A well-done meta-analysis avoids the subjectivity inherent in the other consensus methods since it relies entirely on the actual evidence developed by experts rather than their opinions or interpretations, and can be subject to replication. Moreover, it overcomes well-known human cognitive limitations in aggregating large amounts of information (Smith and Glass 1977). For example, a comparison of meta-analysis to both ad hoc groups and the RAND modified Delphi method has shown meta-analysis to provide a more accurate estimate than those consensus panels (Antmann et al. 1992, Wortman et al. 1988).

Such summaries or research syntheses can either stand alone, be commissioned to answer a policy question similar to the breast implant issue, or be incorporated into a group decision process. A meta- analysis to assess the impact of US public school desegregation on the academic achievement of Afro- Americans illustrates all three of these uses (Cooper 1986). As the meta-analysis was being completed, the US government convened an expert panel to examine this issue.

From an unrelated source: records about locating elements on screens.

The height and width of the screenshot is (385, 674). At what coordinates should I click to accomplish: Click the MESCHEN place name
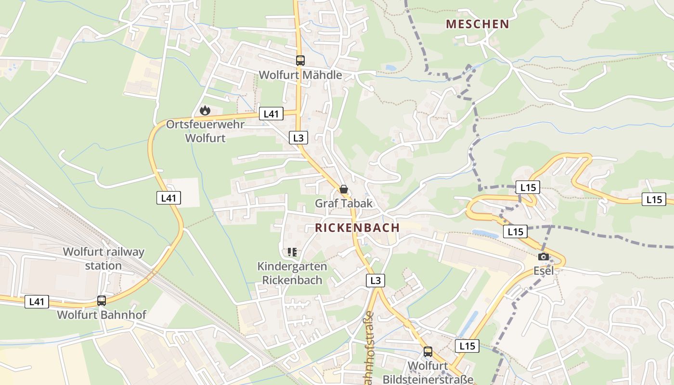pyautogui.click(x=477, y=24)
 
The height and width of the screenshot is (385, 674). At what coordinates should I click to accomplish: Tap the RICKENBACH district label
pyautogui.click(x=357, y=228)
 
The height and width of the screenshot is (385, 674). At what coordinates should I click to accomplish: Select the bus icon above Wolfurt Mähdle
pyautogui.click(x=300, y=61)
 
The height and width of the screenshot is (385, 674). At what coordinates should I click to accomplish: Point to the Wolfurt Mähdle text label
pyautogui.click(x=300, y=75)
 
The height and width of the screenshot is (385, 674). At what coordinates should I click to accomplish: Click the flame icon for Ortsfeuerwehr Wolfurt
pyautogui.click(x=205, y=111)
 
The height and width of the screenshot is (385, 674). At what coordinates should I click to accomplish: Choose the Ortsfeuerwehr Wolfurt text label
pyautogui.click(x=205, y=131)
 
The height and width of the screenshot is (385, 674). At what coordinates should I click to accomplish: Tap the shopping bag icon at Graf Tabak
pyautogui.click(x=344, y=189)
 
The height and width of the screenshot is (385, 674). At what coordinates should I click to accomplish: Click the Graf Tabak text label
pyautogui.click(x=344, y=203)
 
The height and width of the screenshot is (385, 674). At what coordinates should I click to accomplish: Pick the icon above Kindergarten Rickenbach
pyautogui.click(x=292, y=252)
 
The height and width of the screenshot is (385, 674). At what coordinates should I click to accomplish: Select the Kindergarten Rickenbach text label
pyautogui.click(x=292, y=273)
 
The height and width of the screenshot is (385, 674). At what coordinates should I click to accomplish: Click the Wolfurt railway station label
pyautogui.click(x=104, y=258)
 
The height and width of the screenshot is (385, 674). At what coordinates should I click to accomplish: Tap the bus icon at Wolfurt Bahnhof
pyautogui.click(x=102, y=301)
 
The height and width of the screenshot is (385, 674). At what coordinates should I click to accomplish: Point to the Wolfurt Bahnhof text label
pyautogui.click(x=102, y=315)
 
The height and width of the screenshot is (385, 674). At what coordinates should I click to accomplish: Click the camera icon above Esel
pyautogui.click(x=544, y=257)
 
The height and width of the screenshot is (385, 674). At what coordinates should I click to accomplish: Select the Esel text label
pyautogui.click(x=544, y=271)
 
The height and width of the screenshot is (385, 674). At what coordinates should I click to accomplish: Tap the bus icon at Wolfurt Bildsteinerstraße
pyautogui.click(x=428, y=352)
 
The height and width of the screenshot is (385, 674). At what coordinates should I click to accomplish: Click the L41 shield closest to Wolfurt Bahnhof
pyautogui.click(x=37, y=302)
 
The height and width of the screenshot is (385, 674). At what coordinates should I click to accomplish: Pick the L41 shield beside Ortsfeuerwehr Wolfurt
pyautogui.click(x=271, y=114)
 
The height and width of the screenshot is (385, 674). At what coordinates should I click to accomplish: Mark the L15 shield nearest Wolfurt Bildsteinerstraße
pyautogui.click(x=467, y=346)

The six experts selected to represent the range of opinions about the benefits of school desegregation on black achievement—with two in favor, two against, and two neutral—decided to replicate the meta- analysis using only the strongest evidence. Consequently, an initial unanimous consensus was reached to include only 18 of the original 31 studies. An additional study by two members of the panel that had originally been rejected as low in quality was added. All panelists then conducted their own meta-analyses with the assistance of the original meta-analyst as well as an outside methodological consultant. However, the panelists’ prior beliefs affected their choice of evidence (Cooper 1986). Despite this bias, ‘the panelists achieved a high degree of correspondence … [and] agreed the effect [of desegregation] was positive’ (Cooper 1986 p. 348). Nevertheless, the panel moderator methodologist was unable to persuade the panel to agree on a written consensus statement to that effect.

3. Conclusions

The descriptions of the four consensus methods indicate that they have differing strengths and weak-nesses. One important weakness that potentially affects all of them, however, is selection bias, either in the composition of the panels, the questions asked, or the evidence retrieved. While selection bias in the first three methods involving human panels has been noted above, it is also the main problem in meta-analysis. Selection or publication bias may result in the omission of unpublished studies thus overestimating the average effectiveness of an intervention. The use of open meetings is one way to reduce this bias as is careful initial planning to seek out all relevant experts and evidence. In cases where evidence is available, a combination of methods such as the jury and meta-analysis may be warranted (Wortman et al. 1988). With the rapid increase in both information and access to large computer databases, both quantitative, external consensus combined with qualitative, internal consensus may be the next step in the development of consensus methods.